Friday, May 13, 2011

Nimble round the neck

Meaghan Burke, Dead Western.
Vienna Rhiz. 04may11.

Despite being a native of New York, Meaghan Burke is, as a result of living in Vienna for a number of years, being asked to represent the city’s pop scene at the Popfest Wien free festival. This is the warm-up and it is clear that the anomaly is two-fold: her being merely an adopted daughter, but also that the music she makes is only on the barest of nodding terms with ‘pop’.

That said there are hi-jinks in her business, an embroidered, fresh-faced charm; the manner in which she beams, sporting the ivory being a facial equivalent of Doris Day greeting the day’s business with a windmill slap of a thigh.

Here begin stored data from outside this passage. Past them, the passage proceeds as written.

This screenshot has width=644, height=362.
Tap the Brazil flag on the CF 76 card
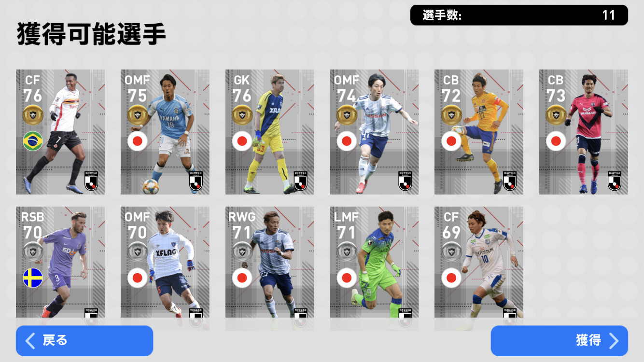pos(33,141)
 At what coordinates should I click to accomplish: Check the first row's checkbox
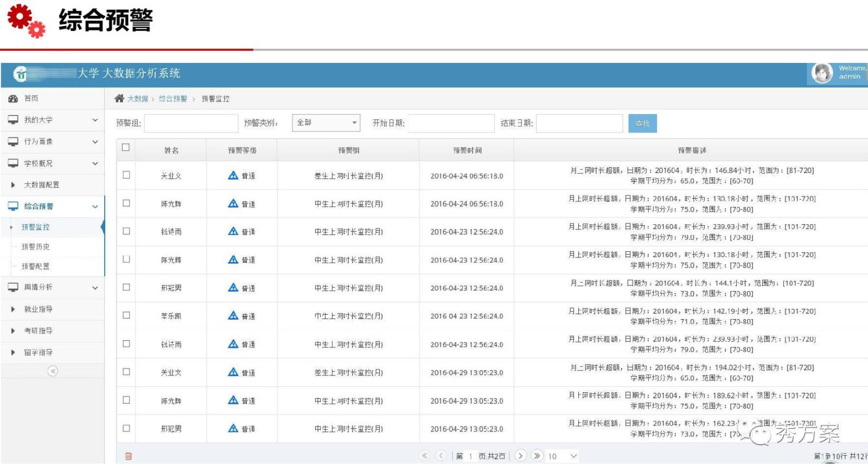click(x=126, y=175)
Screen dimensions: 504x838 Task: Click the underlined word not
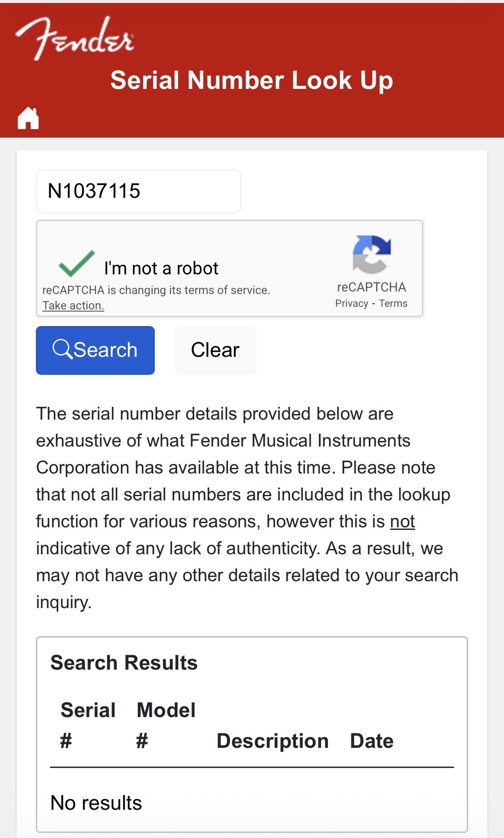pos(402,521)
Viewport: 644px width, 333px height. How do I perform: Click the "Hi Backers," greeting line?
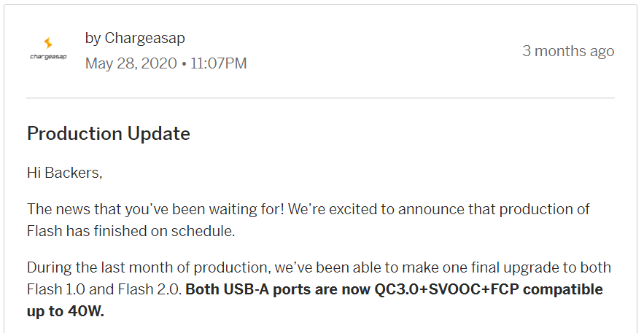click(64, 173)
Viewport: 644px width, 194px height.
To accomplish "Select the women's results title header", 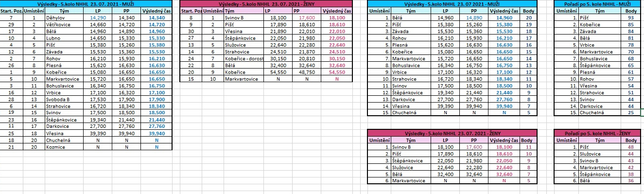I will (265, 3).
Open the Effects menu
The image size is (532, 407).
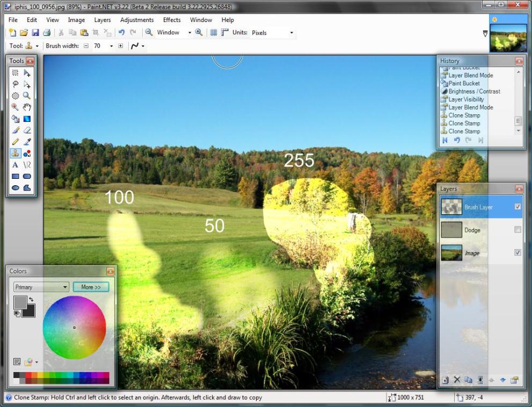172,20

Yet she marries this innocence with regular dips into Diamanda Galas style melodrama, the voice flitting and swooping like a swallow, elasticising from trills to treacle. The other act this evening, Dead Western, do something a little similar in that respect, but their singer Troy Mighty’s facial mugging whilst exaggerating his vocal depth only succeeds in grating rather than beguiling. Meaghan Burke’s singing style feels much more natural, and it thus follows that her lyrics about bed bugs and such pass under the radar of irritation.

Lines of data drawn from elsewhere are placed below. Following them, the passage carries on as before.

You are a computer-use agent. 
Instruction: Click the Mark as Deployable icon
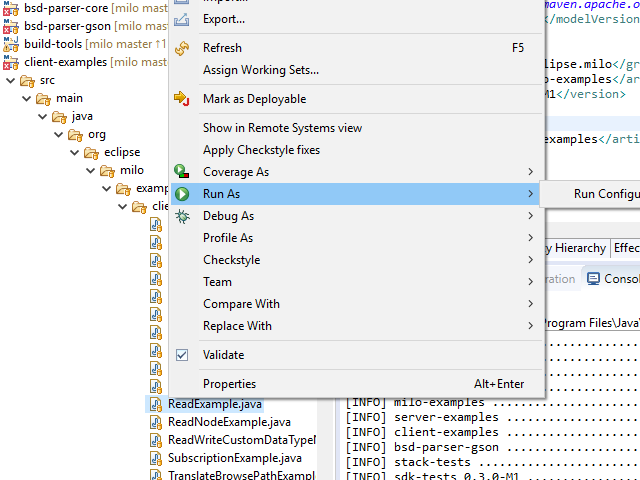coord(182,99)
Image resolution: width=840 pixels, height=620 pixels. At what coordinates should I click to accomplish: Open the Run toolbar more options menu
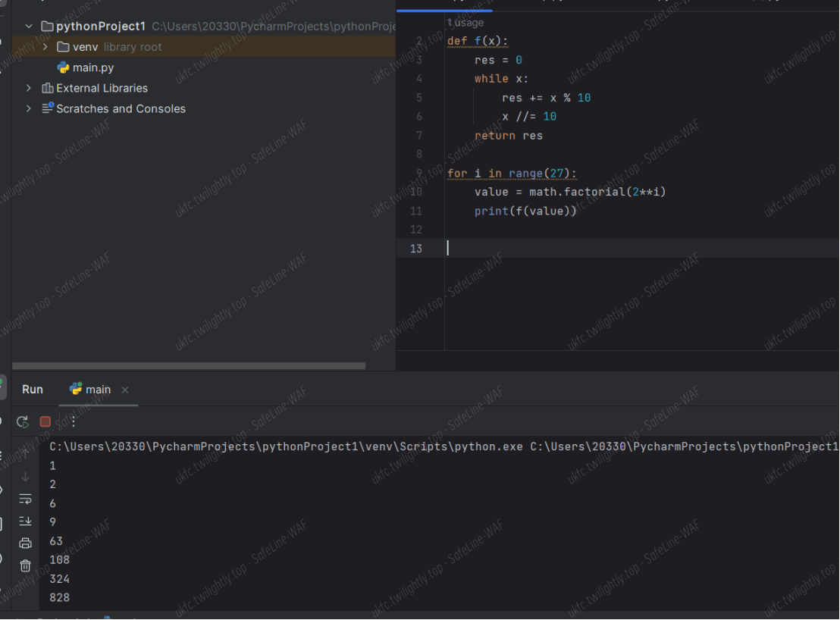[x=73, y=422]
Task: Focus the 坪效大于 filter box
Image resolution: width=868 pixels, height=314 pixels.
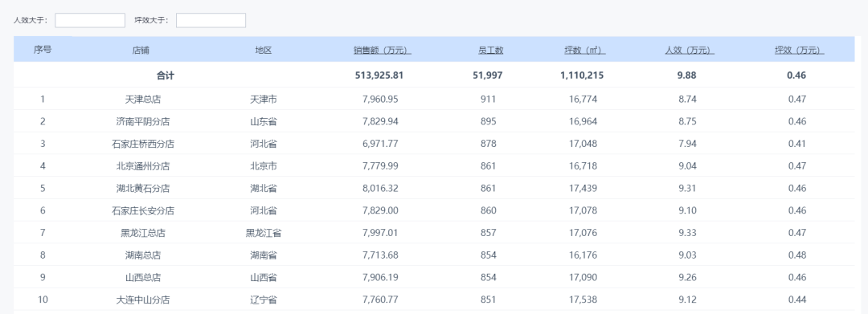Action: tap(211, 20)
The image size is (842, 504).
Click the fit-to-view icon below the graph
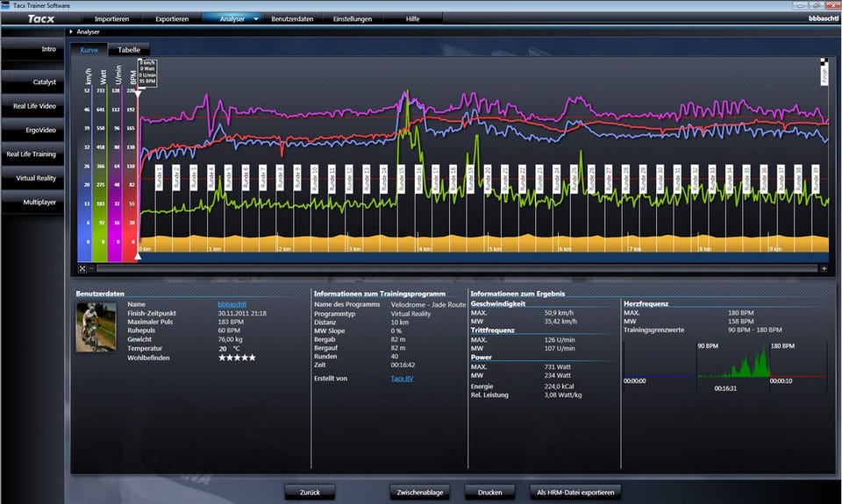pos(82,269)
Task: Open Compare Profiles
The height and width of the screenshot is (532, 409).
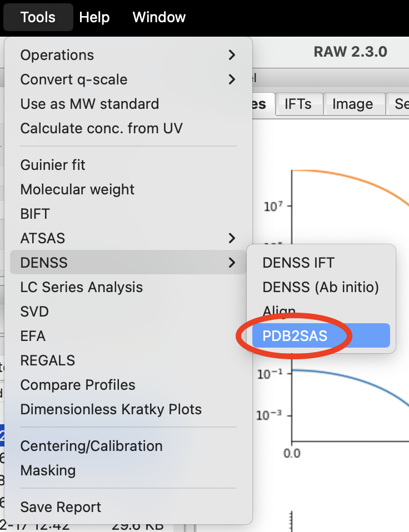Action: click(128, 385)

What might not beat the radar for some listeners is that this is very much a voice and cello performance, with no looping and no gradation. There is not even a reliance on heavy bowing to layer a warming underbelly, the neck of her instrument more often plucked or beaten.

Yet despite this plain set-up, the sound is agile and lively, moving across smoky blues, nimble jazz and scattergun torch song and back with barely a blink.